FoLiA library for C++
https://proycon.github.io/folia
GNU General Public License v3.0
15 stars 7 forks source link

folialint produces invalid FoLiA out of dubious input #23

Closed kosloot closed 5 years ago

kosloot commented 5 years ago

related to https://github.com/proycon/flat/issues/138

Consider this file:

<?xml version="1.0" encoding="UTF-8"?>
<?xml-stylesheet type="text/xsl" href="folia.xsl"?>
<FoLiA xmlns:xlink="http://www.w3.org/1999/xlink" xmlns="http://ilk.uvt.nl/folia" xml:id="test" generator="libfolia-v0.14" version="0.12.0">
  <metadata type="native">
    <annotations>
      <pos-annotation set="pos"/>
      <syntax-annotation set="syn"/>
    </annotations>
  </metadata>
  <text xml:id="test.text">
    <s xml:id="s.1">
      <w xml:id="s.1.w.1">
    <t>Is@</t>
    <pos class="BEP" />
      </w>
      <syntax>
    <su xml:id="s.1.su.1" class="IP-MAT">
          <su xml:id="s.1.su.2" class="NP-SBJ">
            <w xml:id="s.1.su.w.1">
              <t>*exp*</t>
              <pos class="EX" />
            </w>
          </su>
    </su>
    </syntax>
    </s>
  </text>
</FoLiA>

It contains a \<w> in the \<su> node that IS NOT present in the \<s> itself. That is a construction which is (until now) never thought of.

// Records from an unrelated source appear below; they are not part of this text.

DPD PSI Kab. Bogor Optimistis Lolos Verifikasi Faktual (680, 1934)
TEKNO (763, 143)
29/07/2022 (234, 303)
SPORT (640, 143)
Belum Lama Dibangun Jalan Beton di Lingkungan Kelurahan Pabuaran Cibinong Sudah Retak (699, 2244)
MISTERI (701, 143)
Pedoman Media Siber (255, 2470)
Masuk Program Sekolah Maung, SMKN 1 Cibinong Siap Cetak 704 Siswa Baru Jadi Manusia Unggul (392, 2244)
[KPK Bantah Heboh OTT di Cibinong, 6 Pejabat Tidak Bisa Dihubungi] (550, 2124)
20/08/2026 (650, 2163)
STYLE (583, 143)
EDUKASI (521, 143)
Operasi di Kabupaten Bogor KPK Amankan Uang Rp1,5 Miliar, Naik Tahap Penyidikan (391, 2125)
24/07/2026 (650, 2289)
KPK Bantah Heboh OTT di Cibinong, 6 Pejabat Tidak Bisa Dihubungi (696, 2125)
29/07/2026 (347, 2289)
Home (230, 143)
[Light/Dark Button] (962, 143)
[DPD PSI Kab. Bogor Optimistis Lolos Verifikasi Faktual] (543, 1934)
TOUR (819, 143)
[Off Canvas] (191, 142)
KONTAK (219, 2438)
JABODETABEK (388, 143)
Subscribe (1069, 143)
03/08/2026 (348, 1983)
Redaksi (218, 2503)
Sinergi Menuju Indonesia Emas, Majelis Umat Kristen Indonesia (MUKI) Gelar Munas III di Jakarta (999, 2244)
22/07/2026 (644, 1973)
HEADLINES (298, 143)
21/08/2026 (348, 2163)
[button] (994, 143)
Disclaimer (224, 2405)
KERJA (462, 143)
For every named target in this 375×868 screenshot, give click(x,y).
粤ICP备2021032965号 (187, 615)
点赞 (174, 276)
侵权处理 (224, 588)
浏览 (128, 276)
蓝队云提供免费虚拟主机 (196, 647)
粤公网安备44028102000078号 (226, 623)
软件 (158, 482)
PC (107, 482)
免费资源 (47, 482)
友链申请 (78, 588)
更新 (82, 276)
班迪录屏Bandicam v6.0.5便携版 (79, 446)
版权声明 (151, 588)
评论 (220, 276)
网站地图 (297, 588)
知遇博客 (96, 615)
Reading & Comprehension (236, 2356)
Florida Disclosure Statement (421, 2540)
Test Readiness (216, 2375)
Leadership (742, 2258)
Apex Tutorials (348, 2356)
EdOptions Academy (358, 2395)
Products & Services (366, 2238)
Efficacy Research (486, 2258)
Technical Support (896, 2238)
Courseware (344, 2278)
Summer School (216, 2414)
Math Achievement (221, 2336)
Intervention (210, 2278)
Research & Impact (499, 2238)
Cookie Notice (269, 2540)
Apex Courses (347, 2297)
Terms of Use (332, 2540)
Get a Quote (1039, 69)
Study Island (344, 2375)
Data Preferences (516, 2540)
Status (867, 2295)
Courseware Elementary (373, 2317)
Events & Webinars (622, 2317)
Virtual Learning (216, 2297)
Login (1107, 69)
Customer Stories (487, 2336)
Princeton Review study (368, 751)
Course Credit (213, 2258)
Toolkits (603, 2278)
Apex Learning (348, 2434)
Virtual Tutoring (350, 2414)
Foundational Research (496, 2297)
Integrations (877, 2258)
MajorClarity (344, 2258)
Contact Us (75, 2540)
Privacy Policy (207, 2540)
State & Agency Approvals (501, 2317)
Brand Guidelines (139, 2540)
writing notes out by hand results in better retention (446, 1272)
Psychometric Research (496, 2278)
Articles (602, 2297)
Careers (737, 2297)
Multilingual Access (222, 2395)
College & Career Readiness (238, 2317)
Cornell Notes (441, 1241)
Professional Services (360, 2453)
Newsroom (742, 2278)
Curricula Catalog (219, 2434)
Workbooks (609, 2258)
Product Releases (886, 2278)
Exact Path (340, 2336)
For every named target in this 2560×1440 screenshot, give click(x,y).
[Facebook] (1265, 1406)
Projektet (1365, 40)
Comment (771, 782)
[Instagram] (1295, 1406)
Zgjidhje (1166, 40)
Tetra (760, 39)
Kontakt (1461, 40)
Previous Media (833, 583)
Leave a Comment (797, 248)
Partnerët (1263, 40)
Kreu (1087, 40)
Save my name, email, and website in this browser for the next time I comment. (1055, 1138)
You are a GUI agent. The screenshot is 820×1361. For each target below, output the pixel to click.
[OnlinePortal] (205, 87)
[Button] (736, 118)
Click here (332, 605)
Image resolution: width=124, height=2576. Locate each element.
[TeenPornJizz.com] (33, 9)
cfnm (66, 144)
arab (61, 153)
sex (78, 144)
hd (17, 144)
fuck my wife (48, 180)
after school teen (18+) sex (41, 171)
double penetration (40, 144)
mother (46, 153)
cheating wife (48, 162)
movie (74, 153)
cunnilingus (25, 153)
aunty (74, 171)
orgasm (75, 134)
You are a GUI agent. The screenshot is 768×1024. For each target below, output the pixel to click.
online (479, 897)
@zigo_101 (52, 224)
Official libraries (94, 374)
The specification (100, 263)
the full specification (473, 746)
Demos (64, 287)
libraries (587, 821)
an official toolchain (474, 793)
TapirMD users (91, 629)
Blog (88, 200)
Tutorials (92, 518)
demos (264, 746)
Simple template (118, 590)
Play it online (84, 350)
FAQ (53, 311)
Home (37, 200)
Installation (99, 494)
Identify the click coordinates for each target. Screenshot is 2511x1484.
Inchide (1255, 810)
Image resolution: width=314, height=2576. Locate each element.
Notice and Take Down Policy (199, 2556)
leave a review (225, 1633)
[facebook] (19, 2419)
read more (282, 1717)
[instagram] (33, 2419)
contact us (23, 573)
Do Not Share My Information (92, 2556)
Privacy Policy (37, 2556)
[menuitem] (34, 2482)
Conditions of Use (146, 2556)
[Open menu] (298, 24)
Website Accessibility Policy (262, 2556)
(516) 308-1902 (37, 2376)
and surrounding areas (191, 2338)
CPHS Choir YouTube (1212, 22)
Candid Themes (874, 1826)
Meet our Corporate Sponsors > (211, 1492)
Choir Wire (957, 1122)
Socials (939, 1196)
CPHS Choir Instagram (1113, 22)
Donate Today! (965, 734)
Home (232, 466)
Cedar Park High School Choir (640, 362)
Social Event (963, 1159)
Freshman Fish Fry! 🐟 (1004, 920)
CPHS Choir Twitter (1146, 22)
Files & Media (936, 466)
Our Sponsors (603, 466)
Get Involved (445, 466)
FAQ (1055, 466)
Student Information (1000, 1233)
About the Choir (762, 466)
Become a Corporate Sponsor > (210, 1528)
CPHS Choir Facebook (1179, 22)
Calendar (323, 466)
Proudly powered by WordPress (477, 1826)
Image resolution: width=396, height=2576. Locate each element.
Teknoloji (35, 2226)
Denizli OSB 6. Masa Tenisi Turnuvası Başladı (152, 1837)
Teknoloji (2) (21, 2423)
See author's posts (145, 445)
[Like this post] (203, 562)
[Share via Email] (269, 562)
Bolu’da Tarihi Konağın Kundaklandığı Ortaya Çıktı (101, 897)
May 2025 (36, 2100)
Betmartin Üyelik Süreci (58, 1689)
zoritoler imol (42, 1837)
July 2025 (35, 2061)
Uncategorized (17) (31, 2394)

When running folialint on this file, an INVALID output is produced:

<?xml-stylesheet type="text/xsl" href="folia.xsl"?>
<FoLiA xmlns:xlink="http://www.w3.org/1999/xlink" xmlns="http://ilk.uvt.nl/folia" xml:id="test" generator="libfol
ia-v1.20" version="0.12.0">
  <metadata type="native">
    <annotations>
      <pos-annotation set="pos"/>
      <syntax-annotation set="syn"/>
    </annotations>
  </metadata>
  <text xml:id="test.text">
    <s xml:id="s.1">
      <w xml:id="s.1.w.1">
        <t>Is@</t>
        <pos class="BEP"/>
      </w>
      <syntax>
        <su xml:id="s.1.su.1" class="IP-MAT">
          <su xml:id="s.1.su.2" class="NP-SBJ">
            <wref id="s.1.su.w.1" t="*exp*"/>
          </su>
        </su>
      </syntax>
    </s>
  </text>
</FoLiA>

A \<wref> is generated to a non existing word!

Desired behavior:

proycon commented 5 years ago

also cross-referencing proycon/folia#58

kosloot commented 5 years ago

I added a patch to libfolia to output the \<w> AS IS when it is the only occurrence. (so NO reference to the same \<w> elsewhere.

kosloot commented 5 years ago

I ran foliavalidator too, on this file: It rejects it:

Error on line 19: Element su has extra content: w
Error on line 0: Extra element su in interleave
Error on line 17: Element su failed to validate content
Error on line 17: Element syntax failed to validate content
Error on line 0: Extra element syntax in interleave
Error on line 3: Element FoLiA failed to validate content
VALIDATION ERROR against RelaxNG schema (stage 1/2), in tests/scary.xml
Element su has extra content: w, line 19
kosloot commented 5 years ago

Maybe an open door. But text inside this kind of words is exempt from all text processing. Which is probably exact what you would like to see... In the example, the s.text() function should return just Is@, and not Is@ *exp*

kosloot commented 5 years ago

I modified libfolia to also reject this kind of construction:

failed: XML error: connecting a <w> to an <su> is forbidden, use <wref>

I think is is correct now

proycon commented 5 years ago

Agreed